Hi Ruth, if you're really concerned then I would contact a behaviourist to get to the bottom of it. I'm sure it's nothing too much to worry about and can be solved with the right guidance  .


----------



## Rufini (Sep 9, 2011)

Turi said:


> Hi Ruth,
> 
> Saffi does this all the time - every night in fact. I've never worried about it because I too assumed she did it for the same reason as cats.
> 
> I hope you get to the bottom of it... it does seem strange that Vincent has only suddenly started doing it...


Yeah, if he'd always done it around us I wouldn't be bothered, I just found it odd as it just started happening.



Jedicrazy said:


> Hi Ruth, if you're really concerned then I would contact a behaviourist to get to the bottom of it. I'm sure it's nothing too much to worry about and can be solved with the right guidance  .


Our dog trainer is doing a behaviour degree (I think she's in her final year!) so we're going to ask her on Monday about it. I don't think he's sick, but I'm worried it's something emotional


----------



## francesjl (Mar 24, 2011)

Interesting post - Scamp has always done this with one particular soft toy ! Again we thought it was a comfort thing, his mum stopped feeding and looking after him and his litter mates at 4 wks, he was then looked after by the breeders and we got him at 7 wks.
He still does it now, not every day and its often when we're here, so I don't think its anxiety over us ! He probably only does it for a maximum of 5 mins, usually less, am dreading the day when the poor toy falls apart as I haven't found the exact replacement yet 
Will be interesting to see how many other poo's do this


----------



## Kirsty (Sep 9, 2011)

Cara does this with the donkey I brought home with her from Jukee Doodles then falls asleep. My last dog, 7.5 st GSD went through 3 footballs a year using them like a doddy/baby dummy for all of his life and most often fell asleep. I'm guessing he's seeking comfort. Xx


----------



## Rufini (Sep 9, 2011)

I think he's also been very grumpy with me, yesterday I was back at work so when I got home in the evening he wouldn't even sit on the sofa with me! Plus Dan was at work so he must have been super grumpy.

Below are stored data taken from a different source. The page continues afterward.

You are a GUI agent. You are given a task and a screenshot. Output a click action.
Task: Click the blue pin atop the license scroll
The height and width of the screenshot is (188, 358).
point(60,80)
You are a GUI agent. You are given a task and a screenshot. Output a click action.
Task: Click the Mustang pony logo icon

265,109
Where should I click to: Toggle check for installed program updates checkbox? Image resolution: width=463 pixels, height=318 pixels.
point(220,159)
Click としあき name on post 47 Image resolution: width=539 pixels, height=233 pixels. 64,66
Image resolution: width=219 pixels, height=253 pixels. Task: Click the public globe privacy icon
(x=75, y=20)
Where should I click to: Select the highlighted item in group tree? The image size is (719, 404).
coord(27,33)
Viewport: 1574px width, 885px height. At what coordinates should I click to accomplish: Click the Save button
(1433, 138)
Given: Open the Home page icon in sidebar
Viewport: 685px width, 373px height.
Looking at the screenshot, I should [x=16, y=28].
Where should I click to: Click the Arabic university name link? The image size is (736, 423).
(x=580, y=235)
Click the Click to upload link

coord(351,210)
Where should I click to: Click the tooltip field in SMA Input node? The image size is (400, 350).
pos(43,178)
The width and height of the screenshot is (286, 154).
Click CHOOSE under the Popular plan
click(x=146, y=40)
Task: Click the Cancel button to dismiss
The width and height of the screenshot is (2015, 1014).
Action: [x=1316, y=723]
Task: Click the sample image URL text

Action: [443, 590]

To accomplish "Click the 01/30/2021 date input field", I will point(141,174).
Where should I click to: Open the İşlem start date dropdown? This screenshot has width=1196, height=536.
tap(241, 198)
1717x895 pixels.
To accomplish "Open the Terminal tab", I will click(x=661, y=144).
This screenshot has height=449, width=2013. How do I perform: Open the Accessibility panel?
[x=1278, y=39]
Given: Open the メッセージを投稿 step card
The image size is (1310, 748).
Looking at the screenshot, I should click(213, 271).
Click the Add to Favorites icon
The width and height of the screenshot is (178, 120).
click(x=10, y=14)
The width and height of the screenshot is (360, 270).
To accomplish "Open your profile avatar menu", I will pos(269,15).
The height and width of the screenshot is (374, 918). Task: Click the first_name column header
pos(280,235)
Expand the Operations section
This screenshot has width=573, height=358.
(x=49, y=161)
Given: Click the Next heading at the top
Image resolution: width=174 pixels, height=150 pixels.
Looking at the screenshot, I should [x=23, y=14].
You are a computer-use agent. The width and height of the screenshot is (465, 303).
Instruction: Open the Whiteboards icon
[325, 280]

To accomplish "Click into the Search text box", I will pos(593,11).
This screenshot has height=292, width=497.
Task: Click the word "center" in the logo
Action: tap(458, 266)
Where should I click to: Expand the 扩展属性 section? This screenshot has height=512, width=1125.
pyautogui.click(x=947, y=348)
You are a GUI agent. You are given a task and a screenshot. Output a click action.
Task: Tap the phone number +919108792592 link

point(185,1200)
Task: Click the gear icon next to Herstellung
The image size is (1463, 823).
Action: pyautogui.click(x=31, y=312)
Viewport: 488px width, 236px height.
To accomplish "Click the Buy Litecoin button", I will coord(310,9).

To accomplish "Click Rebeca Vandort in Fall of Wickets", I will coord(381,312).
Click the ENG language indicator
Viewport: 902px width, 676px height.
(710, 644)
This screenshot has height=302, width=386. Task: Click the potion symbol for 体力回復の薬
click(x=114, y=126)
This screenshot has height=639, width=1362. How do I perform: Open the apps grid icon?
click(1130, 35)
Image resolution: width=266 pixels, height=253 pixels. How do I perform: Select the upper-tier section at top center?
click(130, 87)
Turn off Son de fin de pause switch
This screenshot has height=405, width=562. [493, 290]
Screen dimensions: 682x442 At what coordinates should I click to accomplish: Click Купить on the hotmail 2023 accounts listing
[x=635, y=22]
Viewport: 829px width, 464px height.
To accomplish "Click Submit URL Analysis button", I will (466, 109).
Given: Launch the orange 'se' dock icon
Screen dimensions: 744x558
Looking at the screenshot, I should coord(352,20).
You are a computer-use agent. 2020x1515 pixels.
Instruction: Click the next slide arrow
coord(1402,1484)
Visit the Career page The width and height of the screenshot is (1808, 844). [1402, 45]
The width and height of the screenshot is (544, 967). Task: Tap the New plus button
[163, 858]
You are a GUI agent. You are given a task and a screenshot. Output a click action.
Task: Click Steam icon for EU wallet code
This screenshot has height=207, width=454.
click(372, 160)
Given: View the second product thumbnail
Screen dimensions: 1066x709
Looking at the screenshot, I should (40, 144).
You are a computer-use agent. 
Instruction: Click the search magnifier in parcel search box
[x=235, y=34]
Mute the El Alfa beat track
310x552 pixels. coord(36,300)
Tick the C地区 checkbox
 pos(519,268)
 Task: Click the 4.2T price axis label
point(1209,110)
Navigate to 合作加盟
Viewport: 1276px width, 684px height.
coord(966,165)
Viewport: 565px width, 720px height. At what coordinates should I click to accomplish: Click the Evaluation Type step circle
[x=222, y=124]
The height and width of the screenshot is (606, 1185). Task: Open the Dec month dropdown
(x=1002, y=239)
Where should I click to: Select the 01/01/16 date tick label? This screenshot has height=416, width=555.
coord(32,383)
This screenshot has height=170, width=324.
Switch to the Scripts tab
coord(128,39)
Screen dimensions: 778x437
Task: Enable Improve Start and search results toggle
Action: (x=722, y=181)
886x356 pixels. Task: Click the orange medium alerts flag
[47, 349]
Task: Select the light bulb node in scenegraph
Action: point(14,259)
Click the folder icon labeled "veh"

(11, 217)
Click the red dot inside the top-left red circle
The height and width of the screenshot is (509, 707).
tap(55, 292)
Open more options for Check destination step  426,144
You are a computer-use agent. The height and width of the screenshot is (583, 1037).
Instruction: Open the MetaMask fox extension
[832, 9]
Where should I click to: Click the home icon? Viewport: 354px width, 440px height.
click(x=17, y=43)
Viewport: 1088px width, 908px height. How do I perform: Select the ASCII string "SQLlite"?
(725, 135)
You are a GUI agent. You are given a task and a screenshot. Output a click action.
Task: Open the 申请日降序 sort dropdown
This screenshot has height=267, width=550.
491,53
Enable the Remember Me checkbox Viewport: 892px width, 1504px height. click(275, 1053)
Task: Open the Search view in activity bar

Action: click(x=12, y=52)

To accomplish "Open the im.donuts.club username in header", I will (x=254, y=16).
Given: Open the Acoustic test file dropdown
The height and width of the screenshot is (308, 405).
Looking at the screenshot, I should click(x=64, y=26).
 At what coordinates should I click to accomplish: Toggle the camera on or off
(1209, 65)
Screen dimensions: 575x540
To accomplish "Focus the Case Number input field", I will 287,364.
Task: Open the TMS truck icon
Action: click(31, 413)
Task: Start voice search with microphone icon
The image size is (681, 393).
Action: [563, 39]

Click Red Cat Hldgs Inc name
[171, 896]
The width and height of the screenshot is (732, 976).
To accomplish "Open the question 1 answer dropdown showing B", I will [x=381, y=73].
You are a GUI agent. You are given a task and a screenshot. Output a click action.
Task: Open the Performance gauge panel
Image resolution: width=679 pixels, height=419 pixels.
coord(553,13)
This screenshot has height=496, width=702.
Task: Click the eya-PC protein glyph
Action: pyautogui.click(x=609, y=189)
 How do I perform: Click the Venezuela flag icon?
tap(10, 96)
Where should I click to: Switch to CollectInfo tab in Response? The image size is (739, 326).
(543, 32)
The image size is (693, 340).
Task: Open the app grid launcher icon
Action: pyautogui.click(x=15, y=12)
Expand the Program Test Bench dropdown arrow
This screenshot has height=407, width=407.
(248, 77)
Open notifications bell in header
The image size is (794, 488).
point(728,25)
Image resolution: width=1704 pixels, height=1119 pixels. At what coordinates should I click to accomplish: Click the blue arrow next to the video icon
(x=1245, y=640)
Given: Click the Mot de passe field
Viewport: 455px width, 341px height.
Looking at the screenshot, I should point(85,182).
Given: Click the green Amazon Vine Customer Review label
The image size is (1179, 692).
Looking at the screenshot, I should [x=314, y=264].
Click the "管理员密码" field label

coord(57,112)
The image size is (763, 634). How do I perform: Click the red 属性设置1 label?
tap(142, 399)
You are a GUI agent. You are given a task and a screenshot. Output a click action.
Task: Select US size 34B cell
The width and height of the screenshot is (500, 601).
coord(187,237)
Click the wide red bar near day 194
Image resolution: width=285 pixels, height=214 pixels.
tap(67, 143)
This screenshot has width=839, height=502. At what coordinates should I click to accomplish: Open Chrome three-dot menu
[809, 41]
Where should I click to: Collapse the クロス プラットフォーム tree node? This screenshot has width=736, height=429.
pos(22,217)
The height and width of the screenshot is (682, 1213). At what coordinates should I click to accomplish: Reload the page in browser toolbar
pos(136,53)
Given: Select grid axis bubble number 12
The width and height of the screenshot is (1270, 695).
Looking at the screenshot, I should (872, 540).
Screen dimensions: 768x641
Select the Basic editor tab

He does it to only one toy, and it was one we bought when we first brought Vincent home (and actually replaced a few times already because it's got so manky! Please PaH never discountinue it!).


----------



## Kirsty (Sep 9, 2011)

You want to see the state of poor donkey. He's been to the Kirsty hospital for a few stitches here and there, has no eyes, no tail (that got slobbered and sucked on so much amputation was needed) now bless his ears are the next target. She has teddy in the kennels with her so Donkey might go to the Brennan Spa xx


----------



## doreen (Sep 17, 2011)

Hi buddy as done it since l had him at 8wks he as a cover that hes had from the beginning and he sucks the corners, and treads it like a cat l thought he was having a fit at first never seen a dog do this but he does it when hes tired like a kiddie as a comfort blanket for bedtime


----------